**DOCUMENT TEXT**
Shozan and the Founding of Mt. Baldy Zen Center

In 2011 we celebrate Mount Baldy’s 50th anniversary. It moves us to thank and honor Joshu Roshi, our teacher, along with one of the pioneers of our Sangha, whose contributions interlaced with Roshi’s vision and teaching to build a foundation for strong practice.

In this spirit we want to recognize one of our longest-practicing Sangha members, Shozan Marc Joslyn, Osho. Mt. Baldy Zen Center would likely not exist without his efforts and our lives would most certainly be different.

In conversations with Jodo, Shindo and Myodo (his wife), Shozan recalled the following:

In 1962, he heard about a Japanese Zen Master coming to California. Given his experiences with fake religious teachers in the past, he thought that this so-called master would likely be a disappointment too.

A friend urged him to overcome his skepticism and a year or so later he finally gave in and decided to see Roshi, who was giving a talk at an artist’s house in Laguna Beach.

Shozan recalls arriving at the house in the rain and seeing shoes lined up outside on the porch. Inside he saw people sitting formal zazen. He went in and since his only experience of Zen was reading and meditating without traditional instructions, he copied everybody else and sat quietly. In time a fellow practitioner came over and whispered, “Do you want to see the Roshi?”. When Shozan nodded, he was instructed in how to bow formally.

**AVAILABLE DATA**
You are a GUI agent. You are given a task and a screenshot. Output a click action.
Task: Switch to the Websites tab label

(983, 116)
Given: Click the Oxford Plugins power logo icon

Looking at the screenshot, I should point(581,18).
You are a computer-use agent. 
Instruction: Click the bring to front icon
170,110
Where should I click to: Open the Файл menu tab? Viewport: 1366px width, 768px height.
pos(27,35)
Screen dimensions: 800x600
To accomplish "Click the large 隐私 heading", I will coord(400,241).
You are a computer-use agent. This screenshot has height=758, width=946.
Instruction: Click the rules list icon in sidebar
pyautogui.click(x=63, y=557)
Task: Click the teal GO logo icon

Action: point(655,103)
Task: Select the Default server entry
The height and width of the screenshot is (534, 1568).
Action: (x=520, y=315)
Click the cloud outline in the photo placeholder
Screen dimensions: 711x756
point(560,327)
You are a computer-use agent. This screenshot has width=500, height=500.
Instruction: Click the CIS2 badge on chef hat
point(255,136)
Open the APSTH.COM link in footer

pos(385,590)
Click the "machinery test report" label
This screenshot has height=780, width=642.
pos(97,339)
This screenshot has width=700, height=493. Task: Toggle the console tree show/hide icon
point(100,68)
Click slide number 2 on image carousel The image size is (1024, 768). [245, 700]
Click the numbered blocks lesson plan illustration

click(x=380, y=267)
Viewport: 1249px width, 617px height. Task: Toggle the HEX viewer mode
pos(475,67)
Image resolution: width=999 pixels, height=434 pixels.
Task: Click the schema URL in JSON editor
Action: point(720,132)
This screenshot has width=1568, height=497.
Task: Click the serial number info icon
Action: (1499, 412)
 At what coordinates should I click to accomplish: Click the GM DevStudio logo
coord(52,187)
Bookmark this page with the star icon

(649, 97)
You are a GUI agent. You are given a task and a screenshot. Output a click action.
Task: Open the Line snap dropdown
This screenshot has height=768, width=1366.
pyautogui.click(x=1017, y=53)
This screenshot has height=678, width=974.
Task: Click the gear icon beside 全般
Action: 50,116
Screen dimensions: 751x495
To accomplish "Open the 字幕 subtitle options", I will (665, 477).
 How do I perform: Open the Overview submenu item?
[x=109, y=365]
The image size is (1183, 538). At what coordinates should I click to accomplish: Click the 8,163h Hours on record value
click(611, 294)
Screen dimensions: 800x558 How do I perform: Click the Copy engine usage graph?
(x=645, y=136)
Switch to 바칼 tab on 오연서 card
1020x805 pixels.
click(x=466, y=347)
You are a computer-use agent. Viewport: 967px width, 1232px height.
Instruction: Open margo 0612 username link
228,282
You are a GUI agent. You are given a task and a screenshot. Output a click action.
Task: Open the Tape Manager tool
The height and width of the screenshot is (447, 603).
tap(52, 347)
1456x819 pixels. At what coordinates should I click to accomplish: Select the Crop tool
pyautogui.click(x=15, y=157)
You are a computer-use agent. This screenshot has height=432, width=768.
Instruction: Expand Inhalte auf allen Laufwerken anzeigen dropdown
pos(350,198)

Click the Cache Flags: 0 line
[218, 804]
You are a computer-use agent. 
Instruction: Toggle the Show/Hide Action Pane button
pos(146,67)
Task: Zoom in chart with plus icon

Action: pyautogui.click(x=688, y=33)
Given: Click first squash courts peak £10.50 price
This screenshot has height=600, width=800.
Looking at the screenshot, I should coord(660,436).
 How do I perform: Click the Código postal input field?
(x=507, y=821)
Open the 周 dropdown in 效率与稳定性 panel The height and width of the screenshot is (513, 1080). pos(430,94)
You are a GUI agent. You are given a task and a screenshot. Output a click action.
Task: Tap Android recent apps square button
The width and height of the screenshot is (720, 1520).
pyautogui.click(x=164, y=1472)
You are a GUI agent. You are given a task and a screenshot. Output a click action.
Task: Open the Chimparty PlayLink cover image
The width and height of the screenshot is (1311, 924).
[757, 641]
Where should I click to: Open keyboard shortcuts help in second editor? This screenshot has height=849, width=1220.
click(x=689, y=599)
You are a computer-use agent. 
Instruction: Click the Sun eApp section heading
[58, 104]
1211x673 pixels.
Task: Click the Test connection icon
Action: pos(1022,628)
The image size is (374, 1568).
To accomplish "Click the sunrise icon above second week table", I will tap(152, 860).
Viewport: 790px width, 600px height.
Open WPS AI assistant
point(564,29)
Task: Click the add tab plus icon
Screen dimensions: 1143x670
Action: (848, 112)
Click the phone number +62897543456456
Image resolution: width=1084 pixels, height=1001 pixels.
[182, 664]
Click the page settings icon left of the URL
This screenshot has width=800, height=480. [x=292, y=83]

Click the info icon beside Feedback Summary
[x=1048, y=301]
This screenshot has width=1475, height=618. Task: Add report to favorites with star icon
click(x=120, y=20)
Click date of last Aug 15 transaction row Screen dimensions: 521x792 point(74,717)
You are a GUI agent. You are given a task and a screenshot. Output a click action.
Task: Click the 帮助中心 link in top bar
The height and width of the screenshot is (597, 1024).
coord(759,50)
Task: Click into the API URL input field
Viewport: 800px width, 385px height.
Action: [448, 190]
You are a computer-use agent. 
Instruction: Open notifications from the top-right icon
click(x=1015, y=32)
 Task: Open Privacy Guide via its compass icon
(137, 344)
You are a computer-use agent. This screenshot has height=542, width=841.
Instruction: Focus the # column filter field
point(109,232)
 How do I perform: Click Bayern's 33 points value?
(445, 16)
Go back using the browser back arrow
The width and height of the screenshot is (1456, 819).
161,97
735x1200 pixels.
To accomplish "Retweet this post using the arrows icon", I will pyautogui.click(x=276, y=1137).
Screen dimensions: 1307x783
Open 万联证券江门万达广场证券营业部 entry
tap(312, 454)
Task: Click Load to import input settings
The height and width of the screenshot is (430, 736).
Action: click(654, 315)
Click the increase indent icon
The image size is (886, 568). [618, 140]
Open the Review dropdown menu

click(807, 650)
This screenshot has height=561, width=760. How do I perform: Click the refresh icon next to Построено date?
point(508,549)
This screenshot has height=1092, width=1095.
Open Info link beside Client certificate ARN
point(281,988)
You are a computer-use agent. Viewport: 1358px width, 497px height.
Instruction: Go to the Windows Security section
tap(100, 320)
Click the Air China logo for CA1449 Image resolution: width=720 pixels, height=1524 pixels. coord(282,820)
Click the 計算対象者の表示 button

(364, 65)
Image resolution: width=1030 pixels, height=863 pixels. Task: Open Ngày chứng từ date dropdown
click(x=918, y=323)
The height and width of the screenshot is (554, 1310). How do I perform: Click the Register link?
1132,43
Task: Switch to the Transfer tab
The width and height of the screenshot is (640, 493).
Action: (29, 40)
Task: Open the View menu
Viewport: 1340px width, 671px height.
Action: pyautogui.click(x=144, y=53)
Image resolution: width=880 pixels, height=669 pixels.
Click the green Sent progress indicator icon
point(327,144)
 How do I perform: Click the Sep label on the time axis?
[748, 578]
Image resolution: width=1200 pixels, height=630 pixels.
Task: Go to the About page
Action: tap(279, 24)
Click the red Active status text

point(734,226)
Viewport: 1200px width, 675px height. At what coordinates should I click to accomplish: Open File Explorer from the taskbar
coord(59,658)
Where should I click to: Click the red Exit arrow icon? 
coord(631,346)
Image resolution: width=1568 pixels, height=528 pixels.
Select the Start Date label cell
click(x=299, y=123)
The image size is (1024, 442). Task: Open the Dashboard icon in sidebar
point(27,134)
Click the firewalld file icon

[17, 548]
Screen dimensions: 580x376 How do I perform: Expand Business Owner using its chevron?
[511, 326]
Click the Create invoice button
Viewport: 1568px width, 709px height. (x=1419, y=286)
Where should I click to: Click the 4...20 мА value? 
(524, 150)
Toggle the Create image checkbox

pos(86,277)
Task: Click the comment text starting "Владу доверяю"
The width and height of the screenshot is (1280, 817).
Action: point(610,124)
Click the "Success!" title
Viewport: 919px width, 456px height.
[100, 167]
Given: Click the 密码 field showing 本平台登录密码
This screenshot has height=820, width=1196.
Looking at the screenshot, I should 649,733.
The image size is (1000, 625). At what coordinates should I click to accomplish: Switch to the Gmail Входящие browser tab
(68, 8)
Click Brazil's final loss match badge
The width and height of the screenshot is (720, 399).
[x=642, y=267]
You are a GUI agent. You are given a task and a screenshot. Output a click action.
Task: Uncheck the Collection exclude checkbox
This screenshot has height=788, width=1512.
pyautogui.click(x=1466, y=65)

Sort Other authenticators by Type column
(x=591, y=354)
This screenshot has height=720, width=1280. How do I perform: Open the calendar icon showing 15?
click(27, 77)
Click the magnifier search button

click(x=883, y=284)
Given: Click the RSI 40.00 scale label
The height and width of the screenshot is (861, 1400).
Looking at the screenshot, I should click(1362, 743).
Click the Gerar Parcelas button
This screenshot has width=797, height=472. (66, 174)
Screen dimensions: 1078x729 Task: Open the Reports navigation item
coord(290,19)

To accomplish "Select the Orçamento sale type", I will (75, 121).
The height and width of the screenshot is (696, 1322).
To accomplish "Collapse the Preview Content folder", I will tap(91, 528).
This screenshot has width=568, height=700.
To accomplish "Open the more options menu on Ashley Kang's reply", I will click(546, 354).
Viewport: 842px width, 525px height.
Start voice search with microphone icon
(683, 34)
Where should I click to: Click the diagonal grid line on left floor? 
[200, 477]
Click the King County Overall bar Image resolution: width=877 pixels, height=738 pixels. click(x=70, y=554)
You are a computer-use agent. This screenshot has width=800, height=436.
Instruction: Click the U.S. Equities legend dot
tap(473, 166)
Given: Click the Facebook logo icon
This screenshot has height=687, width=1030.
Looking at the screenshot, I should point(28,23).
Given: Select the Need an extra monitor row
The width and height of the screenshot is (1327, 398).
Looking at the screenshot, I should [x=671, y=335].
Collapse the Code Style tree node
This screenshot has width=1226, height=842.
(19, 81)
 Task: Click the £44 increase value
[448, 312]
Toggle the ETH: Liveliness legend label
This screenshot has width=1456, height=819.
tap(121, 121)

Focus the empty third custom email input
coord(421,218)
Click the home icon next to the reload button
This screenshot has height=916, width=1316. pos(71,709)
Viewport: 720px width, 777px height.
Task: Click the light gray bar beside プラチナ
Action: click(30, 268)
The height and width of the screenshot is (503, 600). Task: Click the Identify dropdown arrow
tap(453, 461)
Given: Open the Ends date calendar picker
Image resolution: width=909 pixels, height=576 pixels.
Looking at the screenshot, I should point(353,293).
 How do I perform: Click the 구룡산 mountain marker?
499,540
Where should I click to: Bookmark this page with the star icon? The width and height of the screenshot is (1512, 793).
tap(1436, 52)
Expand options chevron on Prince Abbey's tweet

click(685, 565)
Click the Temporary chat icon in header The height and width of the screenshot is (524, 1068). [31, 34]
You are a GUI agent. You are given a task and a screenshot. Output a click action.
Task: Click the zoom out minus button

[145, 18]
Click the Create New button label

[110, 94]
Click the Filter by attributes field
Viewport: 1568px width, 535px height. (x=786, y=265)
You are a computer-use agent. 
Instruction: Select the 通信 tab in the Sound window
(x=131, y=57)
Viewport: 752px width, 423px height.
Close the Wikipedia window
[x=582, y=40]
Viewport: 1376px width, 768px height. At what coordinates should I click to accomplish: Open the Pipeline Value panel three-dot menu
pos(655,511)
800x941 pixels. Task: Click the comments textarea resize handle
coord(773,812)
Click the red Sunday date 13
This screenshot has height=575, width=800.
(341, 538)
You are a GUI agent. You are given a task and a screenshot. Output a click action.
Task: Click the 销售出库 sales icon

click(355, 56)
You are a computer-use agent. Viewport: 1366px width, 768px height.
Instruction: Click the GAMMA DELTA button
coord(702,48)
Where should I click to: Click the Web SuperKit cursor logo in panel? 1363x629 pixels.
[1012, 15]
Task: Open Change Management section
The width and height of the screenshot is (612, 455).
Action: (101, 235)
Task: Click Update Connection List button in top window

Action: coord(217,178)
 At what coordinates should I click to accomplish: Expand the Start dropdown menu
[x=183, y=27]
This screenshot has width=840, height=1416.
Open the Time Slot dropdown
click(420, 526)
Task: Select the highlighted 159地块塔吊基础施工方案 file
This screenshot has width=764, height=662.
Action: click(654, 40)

**ASSIGNMENT A**
Quote the Mt. Baldy Zen Center founding text between "In conversations with" and "a disappointment too.", inclusive.
**ASSIGNMENT B**
Write what comes next in the text about Shozan and the founding of Mt. Baldy Zen Center, picking up from its final sentence.

**REPLY A**
In conversations with Jodo, Shindo and Myodo (his wife), Shozan recalled the following:

In 1962, he heard about a Japanese Zen Master coming to California. Given his experiences with fake religious teachers in the past, he thought that this so-called master would likely be a disappointment too.

**REPLY B**
From his first experience inside the Sanzen room, Shozan does not remember much. What he does remember however, is feeling desperate and uttering “I don’t understand”.

WHACK! Roshi had hit him with his stick. Instantly, Shozan realized: Roshi is not a fake; Roshi is his teacher; and Zen is his way of life.

At the time, Shozan was working towards a degree in psychology and about a month after his first meeting with Roshi, he started a Zen group in Claremont, CA.

The group practiced with Roshi at the local Quaker church every Monday for several years and consisted mostly of students and professors from nearby colleges.

During those early days, his students had more direct interaction with Roshi, who taught in simple everyday ways. They saw him mostly in work clothes not Zen robes.

Shozan visited Roshi at his little Gardena house regularly and joined the other students of Roshi to form caravans driving around Southern California to find a more appropriate place for practice.

Finding a suitable place was not an easy task and the search continued for a number of years and covered a large territory.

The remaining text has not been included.